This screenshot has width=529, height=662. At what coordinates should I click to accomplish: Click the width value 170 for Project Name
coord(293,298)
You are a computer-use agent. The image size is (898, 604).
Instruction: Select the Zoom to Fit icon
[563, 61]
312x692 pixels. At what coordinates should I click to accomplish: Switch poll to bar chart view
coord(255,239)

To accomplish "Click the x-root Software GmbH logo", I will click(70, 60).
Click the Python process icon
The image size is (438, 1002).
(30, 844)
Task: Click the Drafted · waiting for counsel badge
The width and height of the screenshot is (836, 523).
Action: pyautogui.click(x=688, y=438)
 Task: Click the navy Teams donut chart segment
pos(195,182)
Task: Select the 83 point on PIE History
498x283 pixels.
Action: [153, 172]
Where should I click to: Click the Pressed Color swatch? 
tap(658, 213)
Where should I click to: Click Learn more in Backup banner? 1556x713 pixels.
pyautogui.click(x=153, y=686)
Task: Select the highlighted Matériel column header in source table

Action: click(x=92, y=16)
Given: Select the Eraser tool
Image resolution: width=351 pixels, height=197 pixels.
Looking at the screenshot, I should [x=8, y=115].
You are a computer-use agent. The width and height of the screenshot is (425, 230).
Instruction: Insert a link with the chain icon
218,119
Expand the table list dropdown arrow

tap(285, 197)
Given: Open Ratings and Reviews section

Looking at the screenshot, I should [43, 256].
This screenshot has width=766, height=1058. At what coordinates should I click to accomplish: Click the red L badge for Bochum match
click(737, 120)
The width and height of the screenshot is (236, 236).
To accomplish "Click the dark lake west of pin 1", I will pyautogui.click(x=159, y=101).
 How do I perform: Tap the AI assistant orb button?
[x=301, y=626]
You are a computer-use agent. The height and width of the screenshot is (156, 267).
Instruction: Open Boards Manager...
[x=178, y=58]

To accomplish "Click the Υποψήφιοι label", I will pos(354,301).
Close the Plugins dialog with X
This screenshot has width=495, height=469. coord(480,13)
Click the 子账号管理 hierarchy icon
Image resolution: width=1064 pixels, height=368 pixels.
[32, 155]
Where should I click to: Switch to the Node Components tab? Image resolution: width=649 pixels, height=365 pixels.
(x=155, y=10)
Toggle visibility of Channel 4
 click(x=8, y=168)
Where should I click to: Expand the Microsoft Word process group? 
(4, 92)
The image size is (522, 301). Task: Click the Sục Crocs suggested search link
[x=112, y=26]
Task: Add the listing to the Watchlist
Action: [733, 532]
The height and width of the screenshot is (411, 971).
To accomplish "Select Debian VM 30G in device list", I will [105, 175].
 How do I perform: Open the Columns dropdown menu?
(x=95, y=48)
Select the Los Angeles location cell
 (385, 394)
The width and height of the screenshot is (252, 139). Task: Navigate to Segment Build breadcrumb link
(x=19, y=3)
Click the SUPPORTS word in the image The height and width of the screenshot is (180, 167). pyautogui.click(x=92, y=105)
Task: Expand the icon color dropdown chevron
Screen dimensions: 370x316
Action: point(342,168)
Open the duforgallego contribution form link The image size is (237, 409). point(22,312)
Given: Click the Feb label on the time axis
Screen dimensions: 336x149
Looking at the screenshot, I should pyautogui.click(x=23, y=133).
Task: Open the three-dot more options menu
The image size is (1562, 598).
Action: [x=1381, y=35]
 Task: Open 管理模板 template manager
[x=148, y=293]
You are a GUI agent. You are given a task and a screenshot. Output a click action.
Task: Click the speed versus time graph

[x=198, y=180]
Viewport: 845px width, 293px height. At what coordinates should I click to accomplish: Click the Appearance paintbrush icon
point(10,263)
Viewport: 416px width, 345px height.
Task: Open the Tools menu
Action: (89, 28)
--------------------------------------------------
### What you should do
With nothing left out, return each entry exactly.

### Solution to this problem
This screenshot has width=529, height=662. At what coordinates should I click to accomplish: Click the width value 170 for Project Name
coord(293,298)
You are a computer-use agent. The image size is (898, 604).
Instruction: Select the Zoom to Fit icon
[563, 61]
312x692 pixels. At what coordinates should I click to accomplish: Switch poll to bar chart view
coord(255,239)

To accomplish "Click the x-root Software GmbH logo", I will click(70, 60).
Click the Python process icon
The image size is (438, 1002).
(30, 844)
Task: Click the Drafted · waiting for counsel badge
The width and height of the screenshot is (836, 523).
Action: pyautogui.click(x=688, y=438)
 Task: Click the navy Teams donut chart segment
pos(195,182)
Task: Select the 83 point on PIE History
498x283 pixels.
Action: [153, 172]
Where should I click to: Click the Pressed Color swatch? 
tap(658, 213)
Where should I click to: Click Learn more in Backup banner? 1556x713 pixels.
pyautogui.click(x=153, y=686)
Task: Select the highlighted Matériel column header in source table

Action: click(x=92, y=16)
Given: Select the Eraser tool
Image resolution: width=351 pixels, height=197 pixels.
Looking at the screenshot, I should [x=8, y=115].
You are a computer-use agent. The width and height of the screenshot is (425, 230).
Instruction: Insert a link with the chain icon
218,119
Expand the table list dropdown arrow

tap(285, 197)
Given: Open Ratings and Reviews section

Looking at the screenshot, I should [43, 256].
This screenshot has width=766, height=1058. At what coordinates should I click to accomplish: Click the red L badge for Bochum match
click(737, 120)
The width and height of the screenshot is (236, 236).
To accomplish "Click the dark lake west of pin 1", I will pyautogui.click(x=159, y=101).
 How do I perform: Tap the AI assistant orb button?
[x=301, y=626]
You are a computer-use agent. The height and width of the screenshot is (156, 267).
Instruction: Open Boards Manager...
[x=178, y=58]

To accomplish "Click the Υποψήφιοι label", I will pos(354,301).
Close the Plugins dialog with X
This screenshot has width=495, height=469. coord(480,13)
Click the 子账号管理 hierarchy icon
Image resolution: width=1064 pixels, height=368 pixels.
[32, 155]
Where should I click to: Switch to the Node Components tab? Image resolution: width=649 pixels, height=365 pixels.
(x=155, y=10)
Toggle visibility of Channel 4
 click(x=8, y=168)
Where should I click to: Expand the Microsoft Word process group? 
(4, 92)
The image size is (522, 301). Task: Click the Sục Crocs suggested search link
[x=112, y=26]
Task: Add the listing to the Watchlist
Action: [733, 532]
The height and width of the screenshot is (411, 971).
To accomplish "Select Debian VM 30G in device list", I will [105, 175].
 How do I perform: Open the Columns dropdown menu?
(x=95, y=48)
Select the Los Angeles location cell
 (385, 394)
The width and height of the screenshot is (252, 139). Task: Navigate to Segment Build breadcrumb link
(x=19, y=3)
Click the SUPPORTS word in the image The height and width of the screenshot is (180, 167). pyautogui.click(x=92, y=105)
Task: Expand the icon color dropdown chevron
Screen dimensions: 370x316
Action: point(342,168)
Open the duforgallego contribution form link The image size is (237, 409). point(22,312)
Given: Click the Feb label on the time axis
Screen dimensions: 336x149
Looking at the screenshot, I should pyautogui.click(x=23, y=133).
Task: Open the three-dot more options menu
The image size is (1562, 598).
Action: [x=1381, y=35]
 Task: Open 管理模板 template manager
[x=148, y=293]
You are a GUI agent. You are given a task and a screenshot. Output a click action.
Task: Click the speed versus time graph

[x=198, y=180]
Viewport: 845px width, 293px height. At what coordinates should I click to accomplish: Click the Appearance paintbrush icon
point(10,263)
Viewport: 416px width, 345px height.
Task: Open the Tools menu
Action: (89, 28)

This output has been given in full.